Is SpreadsheetAccuracyTheory a thing?

I’ve been working with a lot of spreadsheets recently. To those who know me, that won’t come as a surprise. My family jokes that my ideal Xmas present is a spreadsheet containing errors that I have to find.

There’s some, (not a lot), of truth in that though. The reality is, despite our best intentions, we know there are errors in our spreadsheets.

And when the spreadsheet is the financial forecast for your business plan, that can be a challenge. Hopefully, any errors are discovered before you sign a funding deal, and sometimes that isn’t the case. Formulae are often complex, difficult to maintain and we have no idea where all the errors might be.

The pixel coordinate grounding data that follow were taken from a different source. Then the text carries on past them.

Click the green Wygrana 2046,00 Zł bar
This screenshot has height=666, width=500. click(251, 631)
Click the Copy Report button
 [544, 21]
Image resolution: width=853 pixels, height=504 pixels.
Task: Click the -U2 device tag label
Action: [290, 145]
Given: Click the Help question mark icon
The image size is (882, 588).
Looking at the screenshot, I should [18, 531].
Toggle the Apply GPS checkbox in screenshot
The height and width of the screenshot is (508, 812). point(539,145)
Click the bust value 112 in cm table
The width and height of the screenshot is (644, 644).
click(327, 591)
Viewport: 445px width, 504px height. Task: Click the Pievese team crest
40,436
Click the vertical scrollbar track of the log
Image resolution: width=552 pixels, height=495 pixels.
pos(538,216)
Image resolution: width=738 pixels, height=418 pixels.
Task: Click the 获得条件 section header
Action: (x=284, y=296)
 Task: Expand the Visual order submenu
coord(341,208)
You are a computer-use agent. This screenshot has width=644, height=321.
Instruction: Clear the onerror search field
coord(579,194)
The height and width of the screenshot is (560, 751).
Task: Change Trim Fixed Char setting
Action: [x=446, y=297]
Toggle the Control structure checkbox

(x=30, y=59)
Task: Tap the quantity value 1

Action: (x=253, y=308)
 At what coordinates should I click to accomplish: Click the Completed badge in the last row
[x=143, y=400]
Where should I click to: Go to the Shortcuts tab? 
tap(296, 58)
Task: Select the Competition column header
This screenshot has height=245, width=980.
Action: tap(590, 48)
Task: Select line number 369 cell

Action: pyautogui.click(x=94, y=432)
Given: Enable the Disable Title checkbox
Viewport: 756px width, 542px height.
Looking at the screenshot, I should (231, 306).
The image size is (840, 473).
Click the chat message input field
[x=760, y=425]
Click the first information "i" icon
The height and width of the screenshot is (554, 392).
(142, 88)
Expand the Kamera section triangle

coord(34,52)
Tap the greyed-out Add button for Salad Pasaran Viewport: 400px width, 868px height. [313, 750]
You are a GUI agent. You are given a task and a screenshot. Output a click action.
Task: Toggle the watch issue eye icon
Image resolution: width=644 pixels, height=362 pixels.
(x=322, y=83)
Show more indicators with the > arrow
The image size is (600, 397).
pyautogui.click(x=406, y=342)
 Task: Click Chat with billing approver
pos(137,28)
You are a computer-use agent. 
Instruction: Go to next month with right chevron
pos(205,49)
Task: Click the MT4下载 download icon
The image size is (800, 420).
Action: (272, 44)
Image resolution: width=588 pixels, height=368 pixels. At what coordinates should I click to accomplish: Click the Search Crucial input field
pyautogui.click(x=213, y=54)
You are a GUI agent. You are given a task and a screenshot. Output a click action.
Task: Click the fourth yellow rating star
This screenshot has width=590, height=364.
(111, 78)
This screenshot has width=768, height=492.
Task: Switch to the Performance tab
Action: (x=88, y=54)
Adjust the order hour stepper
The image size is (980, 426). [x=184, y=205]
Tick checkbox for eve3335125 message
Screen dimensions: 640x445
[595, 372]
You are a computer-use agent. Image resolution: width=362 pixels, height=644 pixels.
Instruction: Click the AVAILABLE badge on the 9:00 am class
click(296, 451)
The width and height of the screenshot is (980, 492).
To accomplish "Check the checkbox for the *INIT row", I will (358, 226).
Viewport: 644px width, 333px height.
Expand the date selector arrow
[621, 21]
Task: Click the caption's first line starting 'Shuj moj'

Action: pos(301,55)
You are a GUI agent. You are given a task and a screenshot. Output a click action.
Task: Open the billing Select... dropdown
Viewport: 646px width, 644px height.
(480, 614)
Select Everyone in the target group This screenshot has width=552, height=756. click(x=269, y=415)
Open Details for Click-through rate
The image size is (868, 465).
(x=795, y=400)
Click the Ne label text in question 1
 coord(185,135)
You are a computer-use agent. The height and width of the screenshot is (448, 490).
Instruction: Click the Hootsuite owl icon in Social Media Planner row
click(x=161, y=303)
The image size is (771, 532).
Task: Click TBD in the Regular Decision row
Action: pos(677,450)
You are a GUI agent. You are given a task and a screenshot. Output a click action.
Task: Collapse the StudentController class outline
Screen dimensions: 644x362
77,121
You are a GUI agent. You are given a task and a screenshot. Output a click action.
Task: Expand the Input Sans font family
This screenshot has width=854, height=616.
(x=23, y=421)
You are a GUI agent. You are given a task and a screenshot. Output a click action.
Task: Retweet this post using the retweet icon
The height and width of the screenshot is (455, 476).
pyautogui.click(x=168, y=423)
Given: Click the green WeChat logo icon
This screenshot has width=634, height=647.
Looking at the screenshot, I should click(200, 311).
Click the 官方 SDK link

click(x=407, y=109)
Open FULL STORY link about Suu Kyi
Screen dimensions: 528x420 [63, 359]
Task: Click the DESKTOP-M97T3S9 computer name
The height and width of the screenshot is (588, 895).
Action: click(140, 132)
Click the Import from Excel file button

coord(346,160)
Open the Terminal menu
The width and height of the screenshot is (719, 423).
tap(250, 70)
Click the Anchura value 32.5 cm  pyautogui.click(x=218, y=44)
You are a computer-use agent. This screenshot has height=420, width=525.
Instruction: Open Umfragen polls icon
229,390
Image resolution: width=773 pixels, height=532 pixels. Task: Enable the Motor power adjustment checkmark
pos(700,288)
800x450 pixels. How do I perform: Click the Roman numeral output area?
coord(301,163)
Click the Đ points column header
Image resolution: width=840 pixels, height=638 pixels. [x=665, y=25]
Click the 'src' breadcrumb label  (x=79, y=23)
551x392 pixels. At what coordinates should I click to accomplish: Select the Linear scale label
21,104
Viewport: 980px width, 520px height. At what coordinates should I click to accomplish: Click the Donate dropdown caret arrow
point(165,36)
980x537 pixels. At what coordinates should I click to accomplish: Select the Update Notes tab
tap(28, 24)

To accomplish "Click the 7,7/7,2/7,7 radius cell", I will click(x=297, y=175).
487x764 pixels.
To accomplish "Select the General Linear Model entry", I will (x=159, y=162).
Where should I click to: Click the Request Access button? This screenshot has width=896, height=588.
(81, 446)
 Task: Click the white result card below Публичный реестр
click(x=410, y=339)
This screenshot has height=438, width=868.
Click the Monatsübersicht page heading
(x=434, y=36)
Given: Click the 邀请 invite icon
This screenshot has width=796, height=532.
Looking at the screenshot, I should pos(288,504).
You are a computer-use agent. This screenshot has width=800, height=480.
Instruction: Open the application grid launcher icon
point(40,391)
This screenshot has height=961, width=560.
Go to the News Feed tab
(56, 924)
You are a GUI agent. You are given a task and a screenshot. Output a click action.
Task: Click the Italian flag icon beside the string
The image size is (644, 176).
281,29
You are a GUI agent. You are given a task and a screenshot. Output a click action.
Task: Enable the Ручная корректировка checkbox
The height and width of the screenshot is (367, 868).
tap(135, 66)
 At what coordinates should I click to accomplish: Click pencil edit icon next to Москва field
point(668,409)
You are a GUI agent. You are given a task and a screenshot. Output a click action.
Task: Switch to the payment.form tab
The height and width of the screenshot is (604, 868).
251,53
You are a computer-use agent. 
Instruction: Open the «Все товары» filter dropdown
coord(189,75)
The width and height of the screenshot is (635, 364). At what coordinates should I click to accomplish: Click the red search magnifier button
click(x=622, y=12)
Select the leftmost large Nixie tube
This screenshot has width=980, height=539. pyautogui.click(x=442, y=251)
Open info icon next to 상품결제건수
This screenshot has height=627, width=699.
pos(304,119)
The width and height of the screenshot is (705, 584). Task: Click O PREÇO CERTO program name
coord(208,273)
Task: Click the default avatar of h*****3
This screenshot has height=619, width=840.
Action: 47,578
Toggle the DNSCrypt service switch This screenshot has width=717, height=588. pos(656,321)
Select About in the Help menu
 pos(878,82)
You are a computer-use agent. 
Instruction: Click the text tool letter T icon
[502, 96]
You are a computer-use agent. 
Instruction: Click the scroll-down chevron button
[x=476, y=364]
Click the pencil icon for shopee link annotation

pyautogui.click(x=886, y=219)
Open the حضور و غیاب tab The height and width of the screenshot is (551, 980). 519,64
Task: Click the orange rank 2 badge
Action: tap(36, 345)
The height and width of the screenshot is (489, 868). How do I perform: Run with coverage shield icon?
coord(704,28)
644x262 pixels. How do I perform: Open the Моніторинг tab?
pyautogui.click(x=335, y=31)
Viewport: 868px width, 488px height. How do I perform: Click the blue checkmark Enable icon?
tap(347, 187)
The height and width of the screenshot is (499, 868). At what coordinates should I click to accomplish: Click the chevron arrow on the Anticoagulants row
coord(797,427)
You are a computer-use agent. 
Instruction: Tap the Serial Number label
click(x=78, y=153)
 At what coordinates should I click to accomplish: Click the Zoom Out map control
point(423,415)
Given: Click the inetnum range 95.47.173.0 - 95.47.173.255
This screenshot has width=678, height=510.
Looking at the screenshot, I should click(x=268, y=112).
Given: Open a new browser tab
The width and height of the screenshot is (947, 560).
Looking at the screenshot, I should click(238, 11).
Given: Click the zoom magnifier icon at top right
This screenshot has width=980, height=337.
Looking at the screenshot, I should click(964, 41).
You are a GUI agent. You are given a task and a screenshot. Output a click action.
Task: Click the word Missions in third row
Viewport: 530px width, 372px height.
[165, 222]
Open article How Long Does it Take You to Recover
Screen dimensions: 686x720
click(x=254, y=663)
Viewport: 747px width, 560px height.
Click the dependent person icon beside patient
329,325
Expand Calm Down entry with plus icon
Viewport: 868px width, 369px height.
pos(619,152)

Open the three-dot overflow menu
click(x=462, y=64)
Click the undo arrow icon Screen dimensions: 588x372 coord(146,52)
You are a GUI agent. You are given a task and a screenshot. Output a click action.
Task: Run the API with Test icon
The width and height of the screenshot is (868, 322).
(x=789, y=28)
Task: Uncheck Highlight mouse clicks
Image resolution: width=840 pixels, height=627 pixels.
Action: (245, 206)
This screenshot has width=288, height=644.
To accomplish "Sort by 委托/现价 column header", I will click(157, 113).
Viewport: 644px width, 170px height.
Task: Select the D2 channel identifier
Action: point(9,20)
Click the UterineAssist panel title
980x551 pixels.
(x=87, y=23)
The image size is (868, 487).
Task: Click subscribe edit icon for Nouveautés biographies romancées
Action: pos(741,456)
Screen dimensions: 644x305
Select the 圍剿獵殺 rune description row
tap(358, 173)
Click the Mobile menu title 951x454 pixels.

A 1987 study by Davies and Ikin which reviewed 19 business spreadsheets from 10 organisations found that only five (26%) were error-free. In fact, Spreadsheet Accuracy Theory tells us the likelihood of there being an error in our financial forecast is anywhere between 7% to 81%, with the number increasing the more complex the spreadsheet and the fewer the people who have reviewed it.

 
 

When we walk into a casino, we know the house never loses, we don’t expect the same when we put together a financial forecast, and yet, in reality we are just as likely to lose somewhere along the line.

Far too many businesses are run on spreadsheets.  And when that includes crucial information such as cash flow forecasts an error could conceivably result in a big hole in the bank balance.

Purposeful planning breaks free from spreadsheets (as far as possible) and moves the complex number crunching into tried and tested software.

That’s surely a better option?

Anna Stanford

Anna Stanford is an ex-lawyer who saw the light and finally gave in to her irrepressible creativity. These days she helps thought leaders define and package who they are and what they’re bringing to the world.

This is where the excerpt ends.